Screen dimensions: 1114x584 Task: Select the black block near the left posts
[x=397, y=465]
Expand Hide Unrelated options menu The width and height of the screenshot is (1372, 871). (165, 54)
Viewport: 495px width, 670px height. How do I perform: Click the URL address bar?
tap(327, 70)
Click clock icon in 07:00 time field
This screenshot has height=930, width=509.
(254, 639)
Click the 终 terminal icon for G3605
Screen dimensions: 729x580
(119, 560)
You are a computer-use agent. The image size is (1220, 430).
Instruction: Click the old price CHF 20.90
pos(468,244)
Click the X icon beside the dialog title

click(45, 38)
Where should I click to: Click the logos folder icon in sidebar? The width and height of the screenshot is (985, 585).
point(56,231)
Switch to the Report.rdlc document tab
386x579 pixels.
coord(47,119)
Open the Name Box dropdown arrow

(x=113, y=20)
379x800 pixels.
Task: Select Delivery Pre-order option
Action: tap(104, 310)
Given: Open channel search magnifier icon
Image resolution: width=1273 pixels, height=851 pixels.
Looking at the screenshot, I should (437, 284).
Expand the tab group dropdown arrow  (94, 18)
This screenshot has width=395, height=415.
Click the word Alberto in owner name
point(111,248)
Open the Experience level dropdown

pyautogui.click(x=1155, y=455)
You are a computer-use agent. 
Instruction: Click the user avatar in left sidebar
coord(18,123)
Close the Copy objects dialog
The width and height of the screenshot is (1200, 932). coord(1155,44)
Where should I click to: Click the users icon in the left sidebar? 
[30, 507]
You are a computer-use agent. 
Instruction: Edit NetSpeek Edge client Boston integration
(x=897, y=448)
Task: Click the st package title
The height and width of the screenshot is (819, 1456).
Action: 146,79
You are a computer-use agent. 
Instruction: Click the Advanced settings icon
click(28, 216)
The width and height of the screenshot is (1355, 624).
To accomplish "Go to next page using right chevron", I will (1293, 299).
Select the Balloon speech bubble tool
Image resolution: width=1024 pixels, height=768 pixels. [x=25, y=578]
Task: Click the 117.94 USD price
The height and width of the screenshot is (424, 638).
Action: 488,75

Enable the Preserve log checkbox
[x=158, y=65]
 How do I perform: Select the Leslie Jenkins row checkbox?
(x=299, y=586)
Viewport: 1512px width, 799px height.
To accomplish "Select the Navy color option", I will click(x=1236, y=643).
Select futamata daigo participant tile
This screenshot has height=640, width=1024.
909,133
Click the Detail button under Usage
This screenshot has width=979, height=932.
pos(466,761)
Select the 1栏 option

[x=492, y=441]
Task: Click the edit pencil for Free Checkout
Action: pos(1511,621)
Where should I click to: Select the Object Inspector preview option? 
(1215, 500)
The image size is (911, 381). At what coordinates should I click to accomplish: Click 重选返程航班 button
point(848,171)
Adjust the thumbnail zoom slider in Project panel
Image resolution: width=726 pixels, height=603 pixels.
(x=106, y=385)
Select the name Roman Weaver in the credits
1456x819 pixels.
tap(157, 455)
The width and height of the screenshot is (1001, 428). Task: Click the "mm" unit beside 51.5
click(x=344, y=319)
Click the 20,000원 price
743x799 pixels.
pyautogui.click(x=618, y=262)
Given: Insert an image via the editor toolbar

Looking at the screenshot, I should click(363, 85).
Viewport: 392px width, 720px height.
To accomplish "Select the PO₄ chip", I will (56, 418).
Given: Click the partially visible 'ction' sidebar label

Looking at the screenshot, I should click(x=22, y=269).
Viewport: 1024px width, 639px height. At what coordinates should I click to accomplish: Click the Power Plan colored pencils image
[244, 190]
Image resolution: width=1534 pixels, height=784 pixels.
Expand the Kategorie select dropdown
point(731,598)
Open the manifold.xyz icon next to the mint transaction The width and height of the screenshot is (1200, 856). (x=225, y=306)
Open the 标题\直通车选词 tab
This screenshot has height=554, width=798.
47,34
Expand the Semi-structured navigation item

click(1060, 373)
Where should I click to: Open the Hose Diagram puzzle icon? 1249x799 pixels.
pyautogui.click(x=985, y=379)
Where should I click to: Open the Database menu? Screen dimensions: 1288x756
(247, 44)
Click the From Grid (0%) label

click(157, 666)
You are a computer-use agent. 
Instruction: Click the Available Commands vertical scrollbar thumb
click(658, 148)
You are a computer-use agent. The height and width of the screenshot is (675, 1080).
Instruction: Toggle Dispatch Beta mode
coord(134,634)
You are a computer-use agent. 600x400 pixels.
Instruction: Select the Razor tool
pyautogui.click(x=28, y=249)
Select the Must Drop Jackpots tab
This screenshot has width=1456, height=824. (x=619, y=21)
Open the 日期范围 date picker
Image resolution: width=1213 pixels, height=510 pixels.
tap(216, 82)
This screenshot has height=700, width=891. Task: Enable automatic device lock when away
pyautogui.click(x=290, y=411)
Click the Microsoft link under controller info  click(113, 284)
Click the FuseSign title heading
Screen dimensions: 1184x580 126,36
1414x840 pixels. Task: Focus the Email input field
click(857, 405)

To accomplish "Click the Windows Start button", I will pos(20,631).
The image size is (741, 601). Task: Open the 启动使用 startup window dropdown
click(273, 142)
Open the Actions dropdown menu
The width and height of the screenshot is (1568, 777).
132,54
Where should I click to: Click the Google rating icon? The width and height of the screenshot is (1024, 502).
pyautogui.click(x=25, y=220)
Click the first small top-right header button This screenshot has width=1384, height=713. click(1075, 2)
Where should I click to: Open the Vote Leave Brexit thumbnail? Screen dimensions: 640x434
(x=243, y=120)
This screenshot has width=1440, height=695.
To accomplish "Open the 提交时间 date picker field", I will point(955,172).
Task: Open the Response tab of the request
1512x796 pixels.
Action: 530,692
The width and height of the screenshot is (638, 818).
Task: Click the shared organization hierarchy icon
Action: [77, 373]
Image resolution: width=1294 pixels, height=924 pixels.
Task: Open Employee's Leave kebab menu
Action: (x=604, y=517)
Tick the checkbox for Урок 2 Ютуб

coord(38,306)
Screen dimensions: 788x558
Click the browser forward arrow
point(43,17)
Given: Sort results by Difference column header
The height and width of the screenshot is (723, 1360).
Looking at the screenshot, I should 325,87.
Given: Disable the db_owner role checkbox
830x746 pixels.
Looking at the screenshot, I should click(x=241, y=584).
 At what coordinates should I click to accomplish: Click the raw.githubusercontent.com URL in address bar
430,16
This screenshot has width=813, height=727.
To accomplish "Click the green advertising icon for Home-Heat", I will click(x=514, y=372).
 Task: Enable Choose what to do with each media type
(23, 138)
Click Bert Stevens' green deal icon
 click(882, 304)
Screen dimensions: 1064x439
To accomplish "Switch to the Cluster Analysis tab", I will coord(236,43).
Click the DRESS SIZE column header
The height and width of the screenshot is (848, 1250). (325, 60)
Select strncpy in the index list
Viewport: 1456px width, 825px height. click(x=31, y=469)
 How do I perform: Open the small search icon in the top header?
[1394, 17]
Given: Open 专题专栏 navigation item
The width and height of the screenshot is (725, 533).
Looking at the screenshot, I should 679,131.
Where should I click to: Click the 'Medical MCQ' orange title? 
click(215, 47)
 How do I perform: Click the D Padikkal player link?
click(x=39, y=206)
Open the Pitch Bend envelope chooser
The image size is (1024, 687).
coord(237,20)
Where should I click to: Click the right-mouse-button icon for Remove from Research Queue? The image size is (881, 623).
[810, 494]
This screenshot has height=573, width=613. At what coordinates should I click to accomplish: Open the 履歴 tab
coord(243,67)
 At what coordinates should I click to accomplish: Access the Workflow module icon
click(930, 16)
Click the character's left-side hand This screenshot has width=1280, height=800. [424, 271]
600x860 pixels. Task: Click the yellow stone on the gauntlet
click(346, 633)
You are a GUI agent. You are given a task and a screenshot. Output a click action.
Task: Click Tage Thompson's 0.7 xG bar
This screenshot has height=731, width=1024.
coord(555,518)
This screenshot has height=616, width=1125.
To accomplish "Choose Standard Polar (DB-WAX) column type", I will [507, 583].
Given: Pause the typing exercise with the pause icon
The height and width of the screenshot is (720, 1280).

◆ What the task asks
Tally the lines of the listing above that include the word "next". Answer with the number alone.

◆ Final answer
2